Word and element locating data:
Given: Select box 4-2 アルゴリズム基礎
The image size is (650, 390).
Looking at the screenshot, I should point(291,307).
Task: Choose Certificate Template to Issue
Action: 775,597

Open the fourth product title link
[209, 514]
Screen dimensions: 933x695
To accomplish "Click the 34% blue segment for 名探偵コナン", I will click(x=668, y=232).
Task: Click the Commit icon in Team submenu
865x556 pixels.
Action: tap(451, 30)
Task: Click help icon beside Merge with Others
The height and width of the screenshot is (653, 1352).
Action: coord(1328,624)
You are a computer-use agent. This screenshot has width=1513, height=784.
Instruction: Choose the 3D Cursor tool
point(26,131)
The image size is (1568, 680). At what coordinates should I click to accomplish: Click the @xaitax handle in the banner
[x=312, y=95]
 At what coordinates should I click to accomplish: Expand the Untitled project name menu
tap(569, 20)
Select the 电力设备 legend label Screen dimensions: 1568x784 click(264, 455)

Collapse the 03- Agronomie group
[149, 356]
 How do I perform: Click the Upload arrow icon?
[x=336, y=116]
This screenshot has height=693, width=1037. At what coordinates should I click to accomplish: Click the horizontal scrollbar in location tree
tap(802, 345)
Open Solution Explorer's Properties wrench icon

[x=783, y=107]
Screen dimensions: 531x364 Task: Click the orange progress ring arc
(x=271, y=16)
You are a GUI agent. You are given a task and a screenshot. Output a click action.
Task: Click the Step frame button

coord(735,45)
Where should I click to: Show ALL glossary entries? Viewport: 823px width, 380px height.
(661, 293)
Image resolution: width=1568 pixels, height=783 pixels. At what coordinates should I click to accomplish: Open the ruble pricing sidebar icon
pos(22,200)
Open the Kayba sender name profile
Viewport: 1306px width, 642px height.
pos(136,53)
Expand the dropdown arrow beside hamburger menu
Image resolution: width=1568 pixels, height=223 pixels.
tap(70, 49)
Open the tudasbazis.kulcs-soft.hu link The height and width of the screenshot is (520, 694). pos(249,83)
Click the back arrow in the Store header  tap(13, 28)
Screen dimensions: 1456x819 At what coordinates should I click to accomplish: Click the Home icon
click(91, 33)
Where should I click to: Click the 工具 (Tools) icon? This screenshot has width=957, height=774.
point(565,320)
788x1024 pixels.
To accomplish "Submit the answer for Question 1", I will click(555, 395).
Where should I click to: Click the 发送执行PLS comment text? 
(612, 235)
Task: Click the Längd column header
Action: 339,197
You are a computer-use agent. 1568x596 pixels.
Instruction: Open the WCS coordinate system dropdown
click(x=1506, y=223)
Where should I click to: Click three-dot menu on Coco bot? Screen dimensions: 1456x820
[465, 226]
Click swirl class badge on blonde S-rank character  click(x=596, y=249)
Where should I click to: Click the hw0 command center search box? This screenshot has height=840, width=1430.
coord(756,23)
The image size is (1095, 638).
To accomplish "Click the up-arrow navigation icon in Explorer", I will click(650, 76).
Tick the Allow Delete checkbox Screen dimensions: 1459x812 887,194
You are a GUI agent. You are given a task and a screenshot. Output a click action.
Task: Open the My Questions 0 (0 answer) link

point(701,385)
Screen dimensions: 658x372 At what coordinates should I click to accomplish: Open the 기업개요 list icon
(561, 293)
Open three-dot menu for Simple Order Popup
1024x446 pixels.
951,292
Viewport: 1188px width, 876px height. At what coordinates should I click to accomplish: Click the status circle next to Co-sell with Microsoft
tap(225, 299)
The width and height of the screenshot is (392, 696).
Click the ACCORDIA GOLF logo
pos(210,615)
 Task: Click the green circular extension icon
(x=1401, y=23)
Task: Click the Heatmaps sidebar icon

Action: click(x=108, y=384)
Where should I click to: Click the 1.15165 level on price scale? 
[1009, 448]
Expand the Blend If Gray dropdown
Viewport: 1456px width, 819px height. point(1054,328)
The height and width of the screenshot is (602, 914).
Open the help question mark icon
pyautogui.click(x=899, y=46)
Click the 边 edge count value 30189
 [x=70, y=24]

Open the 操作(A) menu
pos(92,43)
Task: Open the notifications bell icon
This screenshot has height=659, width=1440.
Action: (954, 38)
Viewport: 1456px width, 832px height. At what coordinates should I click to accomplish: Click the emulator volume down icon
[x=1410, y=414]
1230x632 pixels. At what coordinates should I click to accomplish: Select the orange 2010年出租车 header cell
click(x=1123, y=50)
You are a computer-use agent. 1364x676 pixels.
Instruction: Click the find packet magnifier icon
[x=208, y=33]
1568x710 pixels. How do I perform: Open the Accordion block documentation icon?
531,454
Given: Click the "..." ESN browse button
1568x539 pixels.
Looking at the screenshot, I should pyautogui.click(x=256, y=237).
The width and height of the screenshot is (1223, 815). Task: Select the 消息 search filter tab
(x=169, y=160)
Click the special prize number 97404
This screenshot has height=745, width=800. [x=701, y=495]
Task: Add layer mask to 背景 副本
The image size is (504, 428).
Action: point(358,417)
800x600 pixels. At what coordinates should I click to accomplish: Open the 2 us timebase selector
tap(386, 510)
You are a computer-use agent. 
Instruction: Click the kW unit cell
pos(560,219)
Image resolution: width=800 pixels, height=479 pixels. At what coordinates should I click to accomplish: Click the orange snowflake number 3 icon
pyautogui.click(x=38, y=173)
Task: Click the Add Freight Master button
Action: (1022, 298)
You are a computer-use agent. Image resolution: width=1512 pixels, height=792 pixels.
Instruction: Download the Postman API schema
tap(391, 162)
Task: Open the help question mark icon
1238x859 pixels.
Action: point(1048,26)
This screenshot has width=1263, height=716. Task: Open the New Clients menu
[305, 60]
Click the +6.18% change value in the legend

-- Your instructions --
Update the part of the listing that begins at the line containing "Image resolution: width=1568 pixels, height=783" and stops after the line containing "pos(210,615)": write it out again with every "Viewport" changed to "Canvas", leaving everything else the same.

-- Correct response --
Image resolution: width=1568 pixels, height=783 pixels. At what coordinates should I click to accomplish: Open the ruble pricing sidebar icon
pos(22,200)
Open the Kayba sender name profile
Canvas: 1306px width, 642px height.
pos(136,53)
Expand the dropdown arrow beside hamburger menu
Image resolution: width=1568 pixels, height=223 pixels.
tap(70, 49)
Open the tudasbazis.kulcs-soft.hu link The height and width of the screenshot is (520, 694). pos(249,83)
Click the back arrow in the Store header  tap(13, 28)
Screen dimensions: 1456x819 At what coordinates should I click to accomplish: Click the Home icon
click(91, 33)
Where should I click to: Click the 工具 (Tools) icon? This screenshot has width=957, height=774.
point(565,320)
788x1024 pixels.
To accomplish "Submit the answer for Question 1", I will click(555, 395).
Where should I click to: Click the 发送执行PLS comment text? 
(612, 235)
Task: Click the Längd column header
Action: 339,197
You are a computer-use agent. 1568x596 pixels.
Instruction: Open the WCS coordinate system dropdown
click(x=1506, y=223)
Where should I click to: Click three-dot menu on Coco bot? Screen dimensions: 1456x820
[465, 226]
Click swirl class badge on blonde S-rank character  click(x=596, y=249)
Where should I click to: Click the hw0 command center search box? This screenshot has height=840, width=1430.
coord(756,23)
The image size is (1095, 638).
To accomplish "Click the up-arrow navigation icon in Explorer", I will click(650, 76).
Tick the Allow Delete checkbox Screen dimensions: 1459x812 887,194
You are a GUI agent. You are given a task and a screenshot. Output a click action.
Task: Open the My Questions 0 (0 answer) link

point(701,385)
Screen dimensions: 658x372 At what coordinates should I click to accomplish: Open the 기업개요 list icon
(561, 293)
Open three-dot menu for Simple Order Popup
1024x446 pixels.
951,292
Canvas: 1188px width, 876px height. At what coordinates should I click to accomplish: Click the status circle next to Co-sell with Microsoft
tap(225, 299)
The width and height of the screenshot is (392, 696).
Click the ACCORDIA GOLF logo
pos(210,615)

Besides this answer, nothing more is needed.